Dear Lariabby,
When you look at traditional male/female roles, logic dictates that a man holds the door, pulls out a woman's chair, pays for meals, etc. Being married, some of these things are that of which I don't have to worry about, mostly all meals. But the holding of the door and pulling out of the chair mean something to me. Part of it was how I was raised, as I was taught that, but part of me just believes it shows my wife I care.
There-in lies the problem. My wife is a saint, but she often(more like never) says 'Thank you' when I hold the door or pull out her chair. She's amazing in every other way, I really couldn't ask for much more. Perhaps it's nitpicking, but the less she says 'Thank you' the less I feel like doing it for her.
We've discussed it, at length, and she always apologizes, and explains it was how she was raised. No thank you's were explained, it was expected of the man to do most things for the woman, so why thank them for doing their 'job'? Still, I've told her my concern in it, and she understood, said she would work on it, but yet, almost a year later, and nothing is changed.

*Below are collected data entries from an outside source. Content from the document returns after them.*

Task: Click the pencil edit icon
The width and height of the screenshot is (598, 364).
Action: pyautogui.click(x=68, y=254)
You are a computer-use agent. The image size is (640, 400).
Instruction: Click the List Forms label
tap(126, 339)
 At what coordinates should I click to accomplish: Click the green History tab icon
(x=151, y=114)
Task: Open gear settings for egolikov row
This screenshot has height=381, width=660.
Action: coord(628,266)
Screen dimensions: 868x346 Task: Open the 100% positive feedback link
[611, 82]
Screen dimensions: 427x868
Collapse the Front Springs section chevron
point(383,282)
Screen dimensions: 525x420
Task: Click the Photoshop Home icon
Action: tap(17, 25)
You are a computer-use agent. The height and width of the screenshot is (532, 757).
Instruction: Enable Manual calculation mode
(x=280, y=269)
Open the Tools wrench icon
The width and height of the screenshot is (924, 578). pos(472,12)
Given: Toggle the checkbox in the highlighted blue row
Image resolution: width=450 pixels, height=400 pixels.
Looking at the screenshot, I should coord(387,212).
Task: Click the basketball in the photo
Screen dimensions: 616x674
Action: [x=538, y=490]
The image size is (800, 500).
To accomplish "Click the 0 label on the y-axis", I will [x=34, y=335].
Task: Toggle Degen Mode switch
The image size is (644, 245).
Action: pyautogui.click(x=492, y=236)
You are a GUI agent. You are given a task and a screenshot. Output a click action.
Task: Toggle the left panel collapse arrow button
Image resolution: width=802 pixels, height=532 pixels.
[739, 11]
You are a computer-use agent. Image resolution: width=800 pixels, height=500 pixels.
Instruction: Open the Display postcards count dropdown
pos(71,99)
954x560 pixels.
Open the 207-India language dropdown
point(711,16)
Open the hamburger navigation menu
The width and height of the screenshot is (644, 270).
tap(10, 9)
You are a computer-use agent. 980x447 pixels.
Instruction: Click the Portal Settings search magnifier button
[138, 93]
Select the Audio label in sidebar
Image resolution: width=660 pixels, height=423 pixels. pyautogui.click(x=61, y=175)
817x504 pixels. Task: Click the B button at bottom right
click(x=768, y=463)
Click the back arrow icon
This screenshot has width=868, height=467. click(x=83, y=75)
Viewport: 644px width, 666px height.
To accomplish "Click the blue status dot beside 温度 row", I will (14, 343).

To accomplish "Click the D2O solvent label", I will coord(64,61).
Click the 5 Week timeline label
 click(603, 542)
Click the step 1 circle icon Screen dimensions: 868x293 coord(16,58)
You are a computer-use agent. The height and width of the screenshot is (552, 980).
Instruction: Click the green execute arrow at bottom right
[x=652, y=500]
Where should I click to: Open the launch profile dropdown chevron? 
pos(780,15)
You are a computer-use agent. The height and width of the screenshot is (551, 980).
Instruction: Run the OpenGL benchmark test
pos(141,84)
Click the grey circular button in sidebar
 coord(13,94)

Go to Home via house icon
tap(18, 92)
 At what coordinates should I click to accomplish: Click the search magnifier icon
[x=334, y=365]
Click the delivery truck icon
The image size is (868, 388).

I don't want to be 'That Guy" who gets on her about one thing, but it makes me feel unappreciated. My issue, whether wrong or how selfish it may appear I'm being, is that it can ruin evenings for me. But at this point, when discussion with friends, family, and other females, all who have given advice, hasn't worked.
Do you think this is something I should just let go, Love her for her faults like she does mine, or worth pursuing further?